• RECORD EXTRACTS:

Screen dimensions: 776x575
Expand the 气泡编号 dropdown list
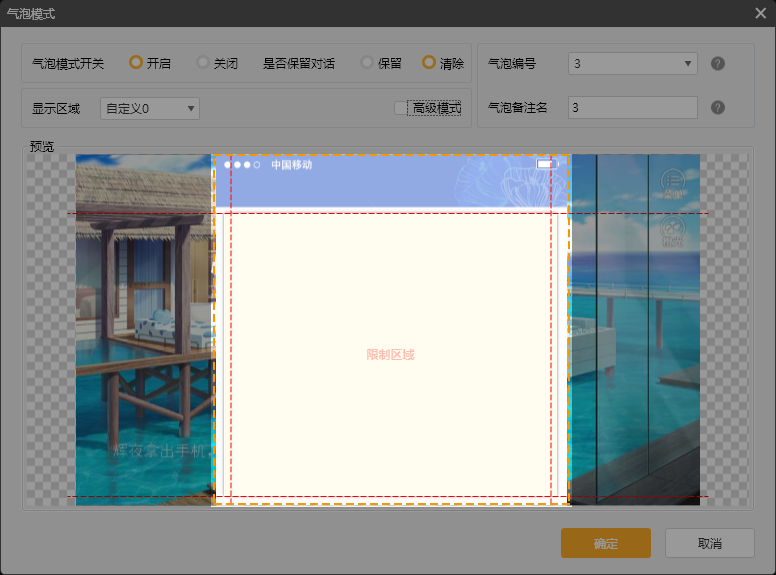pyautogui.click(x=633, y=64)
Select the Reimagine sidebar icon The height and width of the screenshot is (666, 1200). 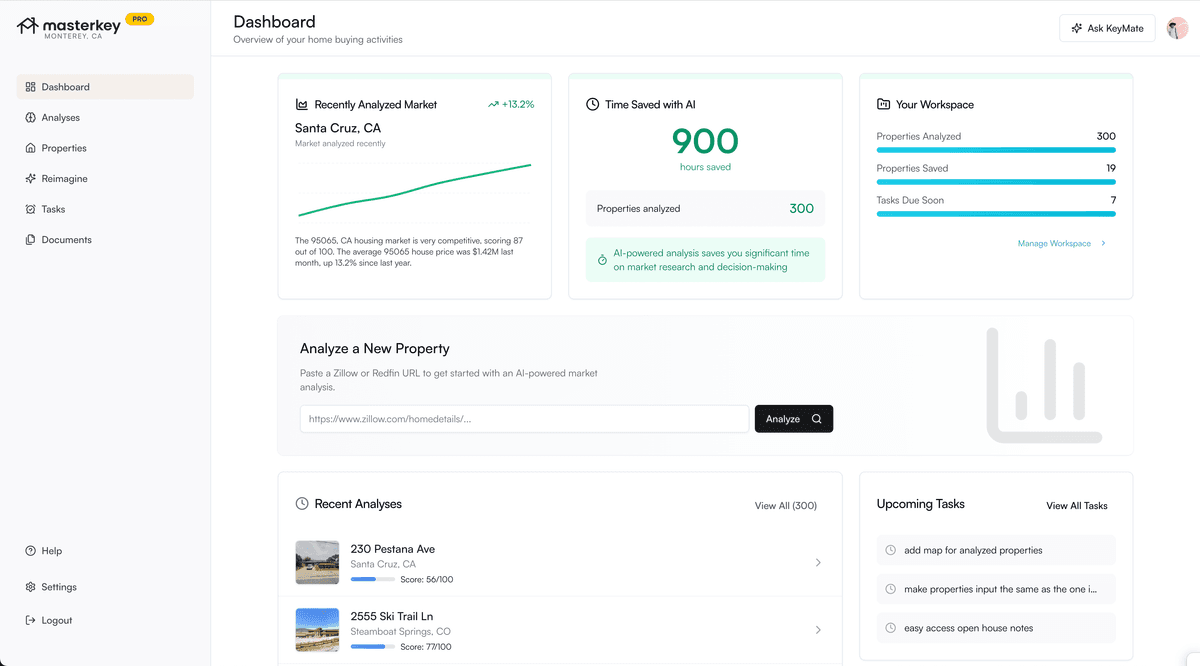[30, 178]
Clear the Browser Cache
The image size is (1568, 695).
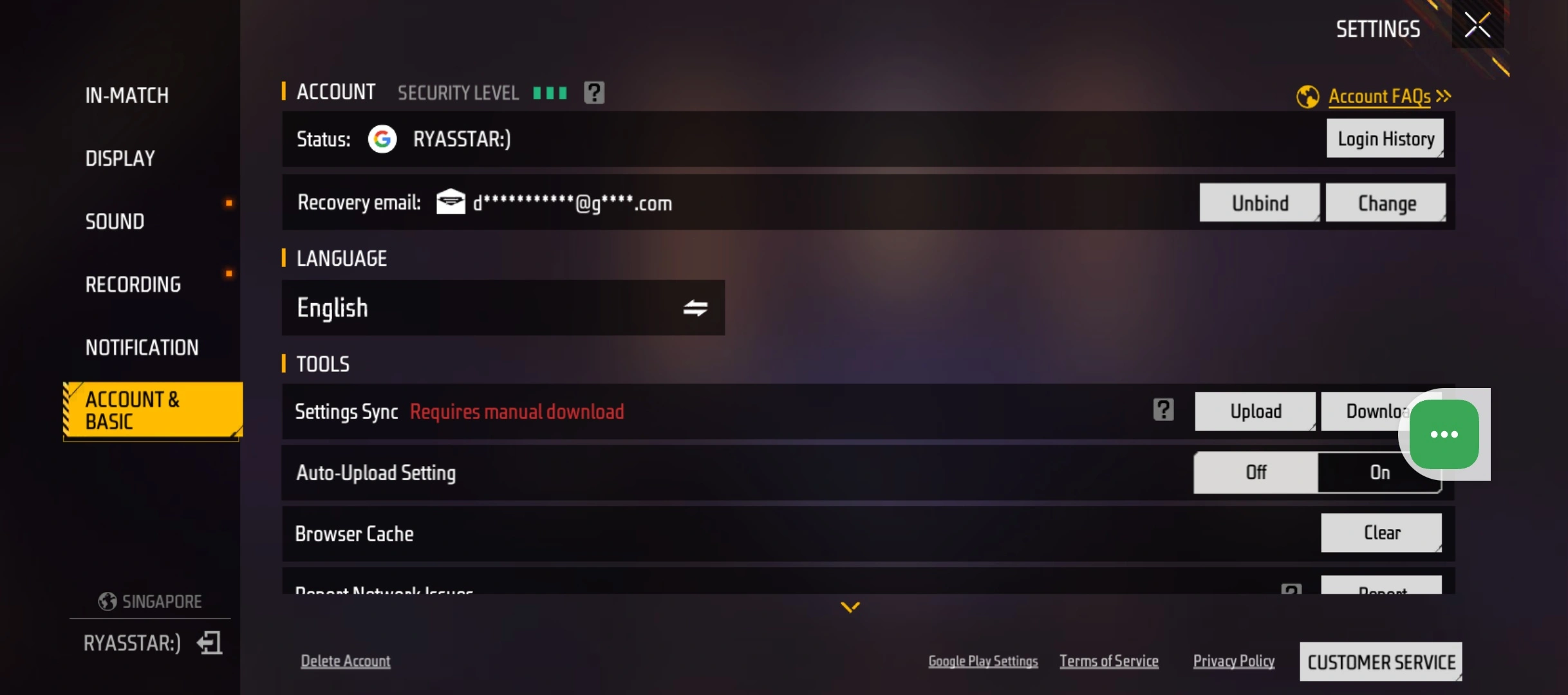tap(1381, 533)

• WORK INSTRUCTIONS: Write out the lines from the line with "Clear the Browser Cache" through the end of the records exactly; do not include pictures or any other lines.

• EXPECTED ANSWER:
Clear the Browser Cache
The image size is (1568, 695).
tap(1381, 533)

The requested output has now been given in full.